This is an archive of the discontinued LLVM Phabricator instance.

[AArch64] Split 0 vector stores into scalar store pairs.
ClosedPublic

Authored by gberry on Nov 11 2016, 1:33 PM.

Details

Summary

Replace a splat of zeros to a vector store by scalar stores of WZR/XZR.
The load store optimizer pass will merge them to store pair stores.
This should be better than a movi to create the vector zero followed by
a vector store if the zero constant is not re-used, since one
instructions and one register live range will be removed.

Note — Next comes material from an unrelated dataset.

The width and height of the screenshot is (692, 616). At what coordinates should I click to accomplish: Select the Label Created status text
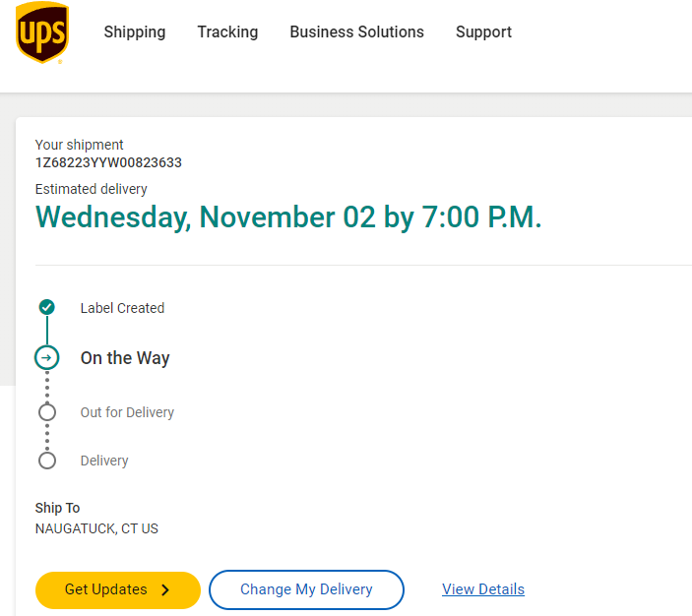pyautogui.click(x=122, y=308)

For example, the final generated code should be:

stp xzr, xzr, [x0]

instead of:

movi v0.2d, #0
str q0, [x0]

Diff Detail

Repository
rL LLVM

Event Timeline

gberry updated this revision to Diff 77663.Nov 11 2016, 1:33 PM
gberry retitled this revision from to [AArch64] Split 0 vector stores into scalar store pairs..
gberry updated this object.
gberry added a subscriber: llvm-commits.
MatzeB accepted this revision.Nov 11 2016, 1:50 PM
MatzeB edited edge metadata.

LGTM

lib/Target/AArch64/AArch64ISelLowering.cpp
8817 ↗(On Diff #77663)

Should use StoreSDNode &St as it cannot be nullptr.

8823 ↗(On Diff #77663)

Wouldn't we get this without the if for a 3-element vector:

stp xzr, xzr, [x0]
str xzr, [x0 + 16]

should be a sensible thing to do. Or does this need more work for a future commit?

8944 ↗(On Diff #77663)

nothing. (wanted to delete this comment but phabricator seems to be buggy)

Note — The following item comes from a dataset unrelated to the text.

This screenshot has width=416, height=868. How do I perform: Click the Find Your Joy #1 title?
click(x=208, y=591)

test/CodeGen/AArch64/ldst-opt.ll
1337 ↗(On Diff #77663)

A sentence explaining what we are testing would be nice. Same for the next function.

This revision is now accepted and ready to land.Nov 11 2016, 1:50 PM
gberry marked an inline comment as done.Nov 14 2016, 11:48 AM

Thanks. I owe you two follow-up changes, which should be coming shortly.

lib/Target/AArch64/AArch64ISelLowering.cpp
8817 ↗(On Diff #77663)

I'll fix this in a quick follow-up change since it involves changing a NFC refactor this change depends on.

8823 ↗(On Diff #77663)

It's a little more complicated because of legalization to catch the v3i32 and v2i32 cases, but I can handle those in a follow-up change.

This revision was automatically updated to reflect the committed changes.